For a refrigerator oil for use in lubrication of sliding parts of refrigerating machines such as a room air conditioner, a car air conditioner, a car cooler and a refrigerator is required to be excellent in stability in the presence of refrigrants, anti-seizure properties and low temperature solubility, to be free from formation of valve sludge, and further to be excellent in anti-wear properties.
As a refrigerator oil to meet the above requirements, Japanese Patent Publication No. 44119/1980 discloses a composition composed of a naphthene base oil and a paraffin base oil. This composition, however, has a disadvantage in that the naphthene base oil to be used as a main component is not easily available because of a shortage of a naphthene base crude oil. On the other hand, a paraffin base oil is steadily available, but is poor in stability and low temperature solubility in the condition that is in contact with a refrigerant.

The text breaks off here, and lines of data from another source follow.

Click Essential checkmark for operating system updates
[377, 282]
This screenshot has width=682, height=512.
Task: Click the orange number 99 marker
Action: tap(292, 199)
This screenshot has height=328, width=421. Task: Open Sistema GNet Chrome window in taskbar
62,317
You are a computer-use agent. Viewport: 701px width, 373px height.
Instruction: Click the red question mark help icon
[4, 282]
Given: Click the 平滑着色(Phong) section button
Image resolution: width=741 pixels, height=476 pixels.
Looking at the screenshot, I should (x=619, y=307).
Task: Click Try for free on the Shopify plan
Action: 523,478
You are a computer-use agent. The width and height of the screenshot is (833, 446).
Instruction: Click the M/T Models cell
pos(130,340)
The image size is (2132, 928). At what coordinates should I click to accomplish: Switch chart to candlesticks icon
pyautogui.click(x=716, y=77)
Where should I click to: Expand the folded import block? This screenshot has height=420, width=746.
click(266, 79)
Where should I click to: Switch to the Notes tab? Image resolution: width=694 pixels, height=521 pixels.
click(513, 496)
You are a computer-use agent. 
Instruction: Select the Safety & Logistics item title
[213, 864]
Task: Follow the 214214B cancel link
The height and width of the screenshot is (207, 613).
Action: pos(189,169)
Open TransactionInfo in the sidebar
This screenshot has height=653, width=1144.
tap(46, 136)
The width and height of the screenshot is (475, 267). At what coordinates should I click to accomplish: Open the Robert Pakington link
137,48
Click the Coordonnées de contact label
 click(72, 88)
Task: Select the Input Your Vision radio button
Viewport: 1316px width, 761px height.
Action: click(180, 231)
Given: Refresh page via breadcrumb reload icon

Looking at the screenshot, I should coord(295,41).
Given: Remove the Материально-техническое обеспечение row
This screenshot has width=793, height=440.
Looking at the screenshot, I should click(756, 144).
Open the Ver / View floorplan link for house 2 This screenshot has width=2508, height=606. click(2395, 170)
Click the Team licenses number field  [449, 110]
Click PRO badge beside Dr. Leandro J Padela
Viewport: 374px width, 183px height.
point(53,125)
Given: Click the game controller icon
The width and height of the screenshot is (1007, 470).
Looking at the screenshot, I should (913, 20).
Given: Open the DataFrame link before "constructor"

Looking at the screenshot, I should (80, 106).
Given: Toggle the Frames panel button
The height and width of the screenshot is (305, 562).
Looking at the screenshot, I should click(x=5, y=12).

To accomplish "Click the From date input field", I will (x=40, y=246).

In view of the above problem, it has been proposed to improve the anti-wear properties in the condition that is in contact with a refrigerant, by adjusting the total sulfur content of a refrigerator oil. Japanese Patent Application Laid-Open No. 8294/1982, for example, discloses a refrigerating machine oil composition in which the total sulfur content is adjusted to not less than 0.14 wt % to improve properties such as anti-wear properties. Japanese Patent Publication No. 1357/1985 discloses a refrigerator oil composition in which a base oil composed mainly of alkylbenzene is used and the total sulfur content is adjusted to a specified range in relation to viscosity.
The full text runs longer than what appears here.